**What is being asked:** Reproduce the data below exactly as written. Pictures do not belong in the copy.

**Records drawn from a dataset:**
====================
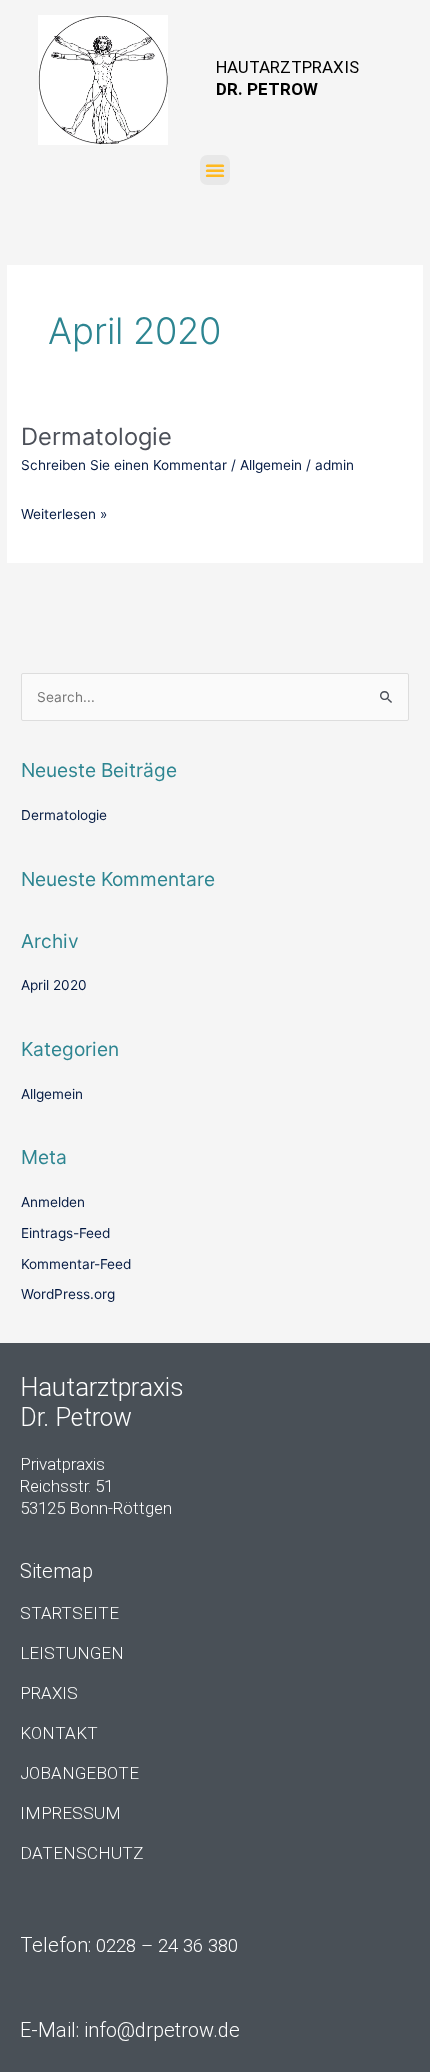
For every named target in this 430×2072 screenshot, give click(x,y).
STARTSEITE (69, 1613)
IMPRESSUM (70, 1813)
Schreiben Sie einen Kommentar (124, 465)
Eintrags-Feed (65, 1233)
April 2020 (54, 985)
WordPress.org (68, 1294)
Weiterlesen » (64, 509)
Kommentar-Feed (76, 1264)
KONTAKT (59, 1733)
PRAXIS (49, 1693)
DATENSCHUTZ (81, 1853)
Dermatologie (96, 436)
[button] (215, 170)
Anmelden (53, 1202)
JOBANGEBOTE (79, 1773)
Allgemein (271, 465)
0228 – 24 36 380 (167, 1946)
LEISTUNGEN (72, 1653)
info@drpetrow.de (162, 2030)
====================
**Written solution:**
For every named target in this 430×2072 screenshot, give click(x,y).
STARTSEITE (69, 1613)
IMPRESSUM (70, 1813)
Schreiben Sie einen Kommentar (124, 465)
Eintrags-Feed (65, 1233)
April 2020 (54, 985)
WordPress.org (68, 1294)
Weiterlesen » (64, 509)
Kommentar-Feed (76, 1264)
KONTAKT (59, 1733)
PRAXIS (49, 1693)
DATENSCHUTZ (81, 1853)
Dermatologie (96, 436)
[button] (215, 170)
Anmelden (53, 1202)
JOBANGEBOTE (79, 1773)
Allgemein (271, 465)
0228 – 24 36 380 (167, 1946)
LEISTUNGEN (72, 1653)
info@drpetrow.de (162, 2030)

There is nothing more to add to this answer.